Author
Listed:
- Ying Wang
(Institute of Economics and Management, Ural Federal University, 620062 Yekaterinburg, Russia)
- Igor A. Mayburov
(Institute of Economics and Management, Ural Federal University, 620062 Yekaterinburg, Russia
Institute for Research of Social and Economic Changes and Financial Policy, Financial University Under the Government of the Russian Federation, 125167 Moscow, Russia)
Abstract
Excessive corporate use of fossil fuels has significantly worsened global air quality. In response, many governments, including China’s, have implemented tax incentives to promote sustainable development, though their effectiveness at the firm level remains unclear.

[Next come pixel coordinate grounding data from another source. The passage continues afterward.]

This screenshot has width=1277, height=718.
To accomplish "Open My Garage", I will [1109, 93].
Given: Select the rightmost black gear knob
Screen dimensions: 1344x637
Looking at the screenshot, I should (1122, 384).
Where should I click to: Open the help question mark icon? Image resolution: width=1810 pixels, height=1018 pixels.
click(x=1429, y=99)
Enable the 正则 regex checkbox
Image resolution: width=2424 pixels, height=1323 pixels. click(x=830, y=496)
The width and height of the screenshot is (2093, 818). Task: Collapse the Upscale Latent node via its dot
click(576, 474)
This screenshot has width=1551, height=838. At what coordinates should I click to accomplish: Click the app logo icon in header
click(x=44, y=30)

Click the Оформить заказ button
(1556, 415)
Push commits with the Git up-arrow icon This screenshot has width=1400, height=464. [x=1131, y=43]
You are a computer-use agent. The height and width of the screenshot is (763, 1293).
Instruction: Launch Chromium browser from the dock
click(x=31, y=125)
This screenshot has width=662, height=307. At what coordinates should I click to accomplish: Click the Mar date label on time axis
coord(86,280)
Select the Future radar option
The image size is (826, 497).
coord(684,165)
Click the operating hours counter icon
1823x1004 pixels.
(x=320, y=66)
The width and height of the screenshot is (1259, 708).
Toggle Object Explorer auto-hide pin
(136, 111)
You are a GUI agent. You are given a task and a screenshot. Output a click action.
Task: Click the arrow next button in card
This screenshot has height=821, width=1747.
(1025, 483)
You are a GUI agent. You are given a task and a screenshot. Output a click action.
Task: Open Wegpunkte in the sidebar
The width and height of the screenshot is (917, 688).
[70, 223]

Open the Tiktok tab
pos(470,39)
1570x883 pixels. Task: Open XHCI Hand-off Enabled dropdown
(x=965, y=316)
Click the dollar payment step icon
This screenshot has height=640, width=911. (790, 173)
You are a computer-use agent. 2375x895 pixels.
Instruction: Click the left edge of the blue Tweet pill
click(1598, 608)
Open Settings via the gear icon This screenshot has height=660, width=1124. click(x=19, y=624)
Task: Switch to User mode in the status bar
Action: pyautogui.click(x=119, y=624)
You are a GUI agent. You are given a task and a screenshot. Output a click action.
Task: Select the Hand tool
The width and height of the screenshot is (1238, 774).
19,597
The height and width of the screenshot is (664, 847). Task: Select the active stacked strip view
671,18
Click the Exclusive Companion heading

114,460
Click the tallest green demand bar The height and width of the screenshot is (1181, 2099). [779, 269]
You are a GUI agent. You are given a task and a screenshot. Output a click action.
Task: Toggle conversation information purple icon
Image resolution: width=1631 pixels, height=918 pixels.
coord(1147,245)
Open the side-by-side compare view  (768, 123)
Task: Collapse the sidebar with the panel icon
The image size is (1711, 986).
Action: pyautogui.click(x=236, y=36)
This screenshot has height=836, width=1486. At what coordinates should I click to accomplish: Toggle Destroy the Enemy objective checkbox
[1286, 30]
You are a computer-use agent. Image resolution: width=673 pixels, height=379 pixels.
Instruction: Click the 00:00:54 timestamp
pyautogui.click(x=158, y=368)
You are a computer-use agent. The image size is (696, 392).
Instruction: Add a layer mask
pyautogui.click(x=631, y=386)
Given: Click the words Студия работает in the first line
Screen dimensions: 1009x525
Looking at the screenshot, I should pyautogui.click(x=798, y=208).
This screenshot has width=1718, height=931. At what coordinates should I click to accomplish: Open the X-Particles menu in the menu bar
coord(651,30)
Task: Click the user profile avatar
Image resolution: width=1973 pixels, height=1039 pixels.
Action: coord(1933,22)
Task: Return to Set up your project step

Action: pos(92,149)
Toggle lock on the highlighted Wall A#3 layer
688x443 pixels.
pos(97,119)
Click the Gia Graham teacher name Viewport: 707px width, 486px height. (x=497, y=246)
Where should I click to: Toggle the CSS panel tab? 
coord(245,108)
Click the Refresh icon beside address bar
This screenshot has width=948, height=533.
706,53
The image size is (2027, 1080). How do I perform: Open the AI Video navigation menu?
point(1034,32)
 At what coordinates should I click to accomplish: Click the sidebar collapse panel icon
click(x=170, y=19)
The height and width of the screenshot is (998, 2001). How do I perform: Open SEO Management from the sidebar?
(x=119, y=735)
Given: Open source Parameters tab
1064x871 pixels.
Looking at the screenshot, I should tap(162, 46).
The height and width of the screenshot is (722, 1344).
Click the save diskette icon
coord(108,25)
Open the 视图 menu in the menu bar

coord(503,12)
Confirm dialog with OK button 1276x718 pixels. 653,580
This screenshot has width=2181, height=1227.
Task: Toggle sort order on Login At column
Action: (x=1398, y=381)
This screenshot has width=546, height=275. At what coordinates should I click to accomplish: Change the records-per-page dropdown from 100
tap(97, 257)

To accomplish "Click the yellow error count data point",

This study empirically examines the relationship between tax incentives and corporate green transition using a panel of 30,483 firm-year observations from Chinese A-share non-financial listed firms spanning 2009–2023. We construct a Green Sustainable Development Performance (GSDP) index based on green patent applications and environmental disclosure and identify innovation investment as the main transmission mechanism. The results show that stronger tax incentives are associated with higher GSDP scores. This relationship is largely driven by innovation: after controlling R&D input, the direct effect of tax incentives declines, while the indirect effect through innovation remains both statistically and economically significant. The effect is more evident in large firms and those in eastern provinces, but weaker in regions with higher financial constraints with limited time lags. The findings offer practical implications for designing targeted, verifiable, and innovation-oriented tax instruments to foster high-quality, sustainable corporate development.
Suggested Citation
Ying Wang & Igor A. Mayburov, 2025.
"Can Tax Incentives Drive Green Sustainability in China’s Firms? Evidence on the Mediating Role of Innovation Investment,"
Sustainability, MDPI, vol. 17(23), pages 1-29, December.